Long House in Mesa Verde and Touristy Durango

    I had heard a brief downpour during the night, but the dawn was glorious with a blue sky. I departed while others were still in the land of nod.
    On the long climb back up the mesa, I stopped off to take in some views. The overlook was at 8000', and the vista stretched out for 100 miles or more. Vegetation at this altitude was lush, hence 'verde', and many wild flowers were in bloom. This morning I turned off towards the Wetherill Mesa section of Mesa Verde in order to pick up my third guided tour that would take me to Long House. The route along the mesa wound, climbed and descended through vast tracts of dead forests. The forests had been the so called pygmy forests; mainly pinyon pine and juniper.

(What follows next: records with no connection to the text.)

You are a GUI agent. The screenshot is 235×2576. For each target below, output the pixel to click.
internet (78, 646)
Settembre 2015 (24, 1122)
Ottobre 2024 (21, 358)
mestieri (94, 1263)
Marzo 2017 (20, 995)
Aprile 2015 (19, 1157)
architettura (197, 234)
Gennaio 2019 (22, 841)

Lightening strikes were the arson culprits, and once started they were exceedingly difficult to get under control. The plumes were often so large that they would jump canyons and start fires on adjacent mesas. After a fire, grasses and ground growth soon returned, however the pygmy trees could take 150 - 200 years to get back to their original growth. I asked a ranger how many surface buildings had been exposed by the fires. "So far, 500", he replied.
Long House
    The Long House cliff dwelling was the second largest cliff dwelling, in fact just one room less than Cliff Palace. In both sets of dwellings, there were more rooms than people, and it was thought that those sites were used as centres for ceremonies. Long House had a more noticeable seepage stream than the other sites, though Spruce Tree House was fairly near a stream at the bottom of its valley. It was also unique in that it also had a large square shaped kiva. This was presumed to be for the more important religious gatherings.
    Whilst we were walking around the dwellings, the guide discussed the farming strategy employed by the Puebloan people. The three crops cultivated were corn, beans and squash, which grew in harmony with each other. The corn grew tall, and the beans used the tall stems to curl around as they grew up towards the sun. The large squash leaves shaded the ground and helped to contain the moisture. Another important source of nutrition was the nuts that appeared every 3-6 years on the pinyon pine.
Examples of Dwellings
Further Examples of Long House Dwellings
Hand Petroglyph
    After the Long House tour, I visited the Badger House Community which featured a group of sites covering nearly seven acres. Walking through the sites was a journey through 600 years of prehistory mesa top dwellings.
Kodak House
    It was on this explore through time that I met Adam and Norma. Adam knew East Anglia where I now lived since he had been based there at one time at U.S.A.F. bases Mildenhall and Lakenheath. He had also visited the UK since on defence related issues, and said he enjoyed them since he got good coffee in the UK. This intrigued me since I thought Americans were long established coffee drinkers and would automatically be drinking the best. "Not so in the past", retorted Adam. It had only been in recent times that American consumers were pushing for a better product. The couple hailed from Arizona, but were spending an extended break up in Dolores, Colorado because it was relatively cool in comparison. They gave me some useful tips on Durango, my next port of call. As they left, they pointed out to me far away over the sunny landscape clouds with curtains of rain hanging below them, the rain evaporating before it reached the ground. As I gazed across at this phenomenon, a bolt of lightening snaked down from the cloud to the earth, but because of the distance, I never heard the thunder.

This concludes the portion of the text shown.